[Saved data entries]
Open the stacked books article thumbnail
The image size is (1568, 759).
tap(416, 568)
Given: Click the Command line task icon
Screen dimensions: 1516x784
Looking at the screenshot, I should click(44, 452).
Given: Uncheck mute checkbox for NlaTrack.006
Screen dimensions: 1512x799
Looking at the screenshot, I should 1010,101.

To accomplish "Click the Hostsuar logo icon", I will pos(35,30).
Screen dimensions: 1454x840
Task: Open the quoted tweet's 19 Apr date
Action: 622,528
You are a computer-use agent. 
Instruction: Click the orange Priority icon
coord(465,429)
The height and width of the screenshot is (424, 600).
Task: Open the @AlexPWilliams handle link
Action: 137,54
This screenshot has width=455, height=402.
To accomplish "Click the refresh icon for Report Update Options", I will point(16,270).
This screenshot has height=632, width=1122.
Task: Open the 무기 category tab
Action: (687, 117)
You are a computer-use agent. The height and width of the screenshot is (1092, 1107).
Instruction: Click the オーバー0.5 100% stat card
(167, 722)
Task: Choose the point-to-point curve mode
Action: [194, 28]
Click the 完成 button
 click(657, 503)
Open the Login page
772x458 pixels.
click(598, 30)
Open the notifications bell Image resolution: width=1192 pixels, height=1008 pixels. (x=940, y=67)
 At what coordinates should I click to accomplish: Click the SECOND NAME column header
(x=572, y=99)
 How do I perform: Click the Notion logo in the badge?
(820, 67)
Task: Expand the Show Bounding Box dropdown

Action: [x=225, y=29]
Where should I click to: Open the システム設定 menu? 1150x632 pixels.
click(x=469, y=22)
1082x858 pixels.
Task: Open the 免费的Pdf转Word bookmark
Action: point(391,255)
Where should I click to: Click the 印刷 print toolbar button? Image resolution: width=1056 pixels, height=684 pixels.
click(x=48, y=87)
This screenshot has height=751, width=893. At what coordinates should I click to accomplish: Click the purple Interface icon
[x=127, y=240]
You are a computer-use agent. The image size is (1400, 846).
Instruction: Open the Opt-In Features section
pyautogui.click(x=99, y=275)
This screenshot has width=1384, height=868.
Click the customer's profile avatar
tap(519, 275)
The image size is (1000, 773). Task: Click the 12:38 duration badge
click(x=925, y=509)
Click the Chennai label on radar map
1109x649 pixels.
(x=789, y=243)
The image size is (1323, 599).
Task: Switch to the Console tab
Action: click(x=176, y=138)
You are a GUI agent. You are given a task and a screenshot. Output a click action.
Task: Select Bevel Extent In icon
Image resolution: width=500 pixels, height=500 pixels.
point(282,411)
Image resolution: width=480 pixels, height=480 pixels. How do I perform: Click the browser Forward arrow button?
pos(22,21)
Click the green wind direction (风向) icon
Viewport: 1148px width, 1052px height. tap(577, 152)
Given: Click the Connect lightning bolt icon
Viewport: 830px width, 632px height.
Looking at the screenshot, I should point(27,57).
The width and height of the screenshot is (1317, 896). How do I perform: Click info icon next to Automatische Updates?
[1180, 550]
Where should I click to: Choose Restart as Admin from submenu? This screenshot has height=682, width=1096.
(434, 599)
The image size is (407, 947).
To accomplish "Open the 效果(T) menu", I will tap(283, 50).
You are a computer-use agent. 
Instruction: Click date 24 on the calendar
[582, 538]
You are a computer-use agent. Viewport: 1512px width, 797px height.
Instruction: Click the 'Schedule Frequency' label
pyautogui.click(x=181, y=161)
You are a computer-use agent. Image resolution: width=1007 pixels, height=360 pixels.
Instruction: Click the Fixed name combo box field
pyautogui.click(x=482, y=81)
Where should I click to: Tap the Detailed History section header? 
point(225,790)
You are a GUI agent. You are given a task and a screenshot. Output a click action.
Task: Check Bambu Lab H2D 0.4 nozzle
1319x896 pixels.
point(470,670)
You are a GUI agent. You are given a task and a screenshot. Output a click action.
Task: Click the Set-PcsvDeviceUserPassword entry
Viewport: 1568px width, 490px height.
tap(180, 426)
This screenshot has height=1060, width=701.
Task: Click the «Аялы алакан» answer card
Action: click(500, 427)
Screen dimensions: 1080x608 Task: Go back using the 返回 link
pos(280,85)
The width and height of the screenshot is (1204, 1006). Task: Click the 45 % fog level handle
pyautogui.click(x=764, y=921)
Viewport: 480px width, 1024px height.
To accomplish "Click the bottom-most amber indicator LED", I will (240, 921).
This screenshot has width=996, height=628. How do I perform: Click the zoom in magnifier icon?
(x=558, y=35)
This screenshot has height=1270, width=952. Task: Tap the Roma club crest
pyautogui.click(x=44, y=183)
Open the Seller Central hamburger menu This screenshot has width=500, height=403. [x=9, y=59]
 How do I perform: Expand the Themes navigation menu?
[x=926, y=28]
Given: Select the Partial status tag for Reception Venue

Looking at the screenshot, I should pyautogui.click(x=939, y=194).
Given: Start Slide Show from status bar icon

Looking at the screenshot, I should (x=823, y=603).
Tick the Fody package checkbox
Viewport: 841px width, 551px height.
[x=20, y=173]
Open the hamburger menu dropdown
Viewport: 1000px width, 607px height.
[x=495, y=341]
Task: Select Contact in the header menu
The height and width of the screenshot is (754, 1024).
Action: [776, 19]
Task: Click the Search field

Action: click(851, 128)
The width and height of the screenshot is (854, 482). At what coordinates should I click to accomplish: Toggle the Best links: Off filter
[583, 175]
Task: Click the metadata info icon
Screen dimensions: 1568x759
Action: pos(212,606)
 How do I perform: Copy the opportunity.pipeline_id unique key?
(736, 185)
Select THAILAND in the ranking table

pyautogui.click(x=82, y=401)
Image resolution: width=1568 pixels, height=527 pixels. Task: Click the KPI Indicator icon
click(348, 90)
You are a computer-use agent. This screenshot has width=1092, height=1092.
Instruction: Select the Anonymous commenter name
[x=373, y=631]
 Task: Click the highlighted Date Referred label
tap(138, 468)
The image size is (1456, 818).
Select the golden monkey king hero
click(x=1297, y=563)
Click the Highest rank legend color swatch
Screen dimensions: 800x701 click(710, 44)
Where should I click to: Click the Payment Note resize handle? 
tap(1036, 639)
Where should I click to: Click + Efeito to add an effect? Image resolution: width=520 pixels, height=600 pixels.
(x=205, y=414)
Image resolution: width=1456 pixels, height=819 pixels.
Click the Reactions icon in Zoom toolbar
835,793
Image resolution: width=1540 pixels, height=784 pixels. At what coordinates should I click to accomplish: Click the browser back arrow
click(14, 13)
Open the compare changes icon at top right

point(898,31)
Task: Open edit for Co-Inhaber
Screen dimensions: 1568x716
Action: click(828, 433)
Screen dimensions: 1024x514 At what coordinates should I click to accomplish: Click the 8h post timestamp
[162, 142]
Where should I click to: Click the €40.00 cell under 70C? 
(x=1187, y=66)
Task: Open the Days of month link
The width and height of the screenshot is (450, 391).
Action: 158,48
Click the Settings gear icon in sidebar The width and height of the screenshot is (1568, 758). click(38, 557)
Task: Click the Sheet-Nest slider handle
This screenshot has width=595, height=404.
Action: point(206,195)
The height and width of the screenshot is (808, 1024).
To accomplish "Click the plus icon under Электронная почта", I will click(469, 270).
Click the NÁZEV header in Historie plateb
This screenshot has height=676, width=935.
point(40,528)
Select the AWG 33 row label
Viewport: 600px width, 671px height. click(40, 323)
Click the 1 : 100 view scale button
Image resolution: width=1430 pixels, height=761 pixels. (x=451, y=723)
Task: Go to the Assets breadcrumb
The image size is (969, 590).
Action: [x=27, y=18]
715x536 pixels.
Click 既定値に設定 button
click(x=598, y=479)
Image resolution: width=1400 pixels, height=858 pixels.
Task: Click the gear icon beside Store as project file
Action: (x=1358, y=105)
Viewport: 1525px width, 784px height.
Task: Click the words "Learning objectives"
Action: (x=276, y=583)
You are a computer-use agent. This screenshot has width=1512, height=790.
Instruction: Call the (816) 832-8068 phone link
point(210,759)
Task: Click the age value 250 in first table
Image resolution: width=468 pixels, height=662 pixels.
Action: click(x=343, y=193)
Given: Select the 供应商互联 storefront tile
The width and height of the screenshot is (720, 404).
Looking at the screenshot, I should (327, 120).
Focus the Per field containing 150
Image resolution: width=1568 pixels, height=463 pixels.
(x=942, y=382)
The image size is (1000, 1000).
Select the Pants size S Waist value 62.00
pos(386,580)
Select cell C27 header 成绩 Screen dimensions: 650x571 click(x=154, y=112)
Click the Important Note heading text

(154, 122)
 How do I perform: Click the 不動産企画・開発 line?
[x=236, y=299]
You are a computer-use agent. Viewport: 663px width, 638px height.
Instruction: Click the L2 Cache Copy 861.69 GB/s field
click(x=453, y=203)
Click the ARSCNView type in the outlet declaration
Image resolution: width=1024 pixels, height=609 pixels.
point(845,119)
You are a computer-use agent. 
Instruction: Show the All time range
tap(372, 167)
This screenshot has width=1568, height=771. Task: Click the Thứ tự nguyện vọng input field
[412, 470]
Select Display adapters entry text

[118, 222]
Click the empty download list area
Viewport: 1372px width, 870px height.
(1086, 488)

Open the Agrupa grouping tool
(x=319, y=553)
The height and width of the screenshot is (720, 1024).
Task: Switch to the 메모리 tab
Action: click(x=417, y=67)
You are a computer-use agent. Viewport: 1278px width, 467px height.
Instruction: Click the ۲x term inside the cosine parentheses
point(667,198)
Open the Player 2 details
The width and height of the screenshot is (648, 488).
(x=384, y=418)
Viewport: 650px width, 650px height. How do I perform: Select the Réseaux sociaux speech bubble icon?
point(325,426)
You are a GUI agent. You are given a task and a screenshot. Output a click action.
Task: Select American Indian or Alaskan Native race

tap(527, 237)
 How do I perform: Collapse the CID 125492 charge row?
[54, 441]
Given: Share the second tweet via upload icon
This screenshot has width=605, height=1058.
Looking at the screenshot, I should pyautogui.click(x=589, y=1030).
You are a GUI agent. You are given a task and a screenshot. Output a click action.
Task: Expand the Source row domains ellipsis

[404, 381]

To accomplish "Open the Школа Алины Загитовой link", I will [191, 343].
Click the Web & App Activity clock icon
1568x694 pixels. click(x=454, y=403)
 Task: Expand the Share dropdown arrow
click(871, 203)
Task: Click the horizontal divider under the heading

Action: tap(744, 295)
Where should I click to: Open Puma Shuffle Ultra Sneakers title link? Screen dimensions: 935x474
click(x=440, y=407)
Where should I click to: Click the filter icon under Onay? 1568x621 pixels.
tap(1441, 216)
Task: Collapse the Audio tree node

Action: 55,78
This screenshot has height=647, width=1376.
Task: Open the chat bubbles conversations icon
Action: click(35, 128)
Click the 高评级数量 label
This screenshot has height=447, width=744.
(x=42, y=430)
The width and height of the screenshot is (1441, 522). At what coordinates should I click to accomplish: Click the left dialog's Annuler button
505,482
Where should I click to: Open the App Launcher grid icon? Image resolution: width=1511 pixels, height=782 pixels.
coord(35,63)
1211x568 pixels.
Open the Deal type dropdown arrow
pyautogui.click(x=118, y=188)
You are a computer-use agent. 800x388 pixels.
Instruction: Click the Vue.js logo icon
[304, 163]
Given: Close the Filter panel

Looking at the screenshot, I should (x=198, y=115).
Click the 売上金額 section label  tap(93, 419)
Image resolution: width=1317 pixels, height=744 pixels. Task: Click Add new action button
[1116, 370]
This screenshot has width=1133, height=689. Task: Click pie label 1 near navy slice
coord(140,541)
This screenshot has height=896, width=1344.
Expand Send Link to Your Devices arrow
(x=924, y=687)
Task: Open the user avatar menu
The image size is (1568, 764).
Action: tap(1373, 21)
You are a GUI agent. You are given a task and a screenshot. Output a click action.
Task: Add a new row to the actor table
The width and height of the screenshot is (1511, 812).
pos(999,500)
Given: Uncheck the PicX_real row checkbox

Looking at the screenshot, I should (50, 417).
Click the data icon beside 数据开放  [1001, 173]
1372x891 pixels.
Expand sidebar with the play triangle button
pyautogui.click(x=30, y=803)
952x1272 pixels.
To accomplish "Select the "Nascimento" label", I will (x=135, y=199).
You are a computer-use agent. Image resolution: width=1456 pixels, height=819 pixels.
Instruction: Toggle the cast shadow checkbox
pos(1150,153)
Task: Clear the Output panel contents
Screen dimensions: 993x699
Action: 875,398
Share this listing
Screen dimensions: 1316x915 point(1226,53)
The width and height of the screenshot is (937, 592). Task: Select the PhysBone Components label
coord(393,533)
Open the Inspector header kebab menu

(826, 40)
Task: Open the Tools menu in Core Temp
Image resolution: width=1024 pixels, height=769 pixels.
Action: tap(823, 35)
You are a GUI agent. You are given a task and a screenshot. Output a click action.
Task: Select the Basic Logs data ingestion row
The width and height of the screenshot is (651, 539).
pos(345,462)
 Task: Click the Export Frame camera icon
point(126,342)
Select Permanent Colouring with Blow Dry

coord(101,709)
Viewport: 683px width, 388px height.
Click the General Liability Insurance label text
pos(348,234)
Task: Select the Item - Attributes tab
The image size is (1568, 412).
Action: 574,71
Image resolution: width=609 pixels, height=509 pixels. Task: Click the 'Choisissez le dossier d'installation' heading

• Required action: The answer should be only the number of lines in the data that contain the string "hamburger".

• Exercise answer: 2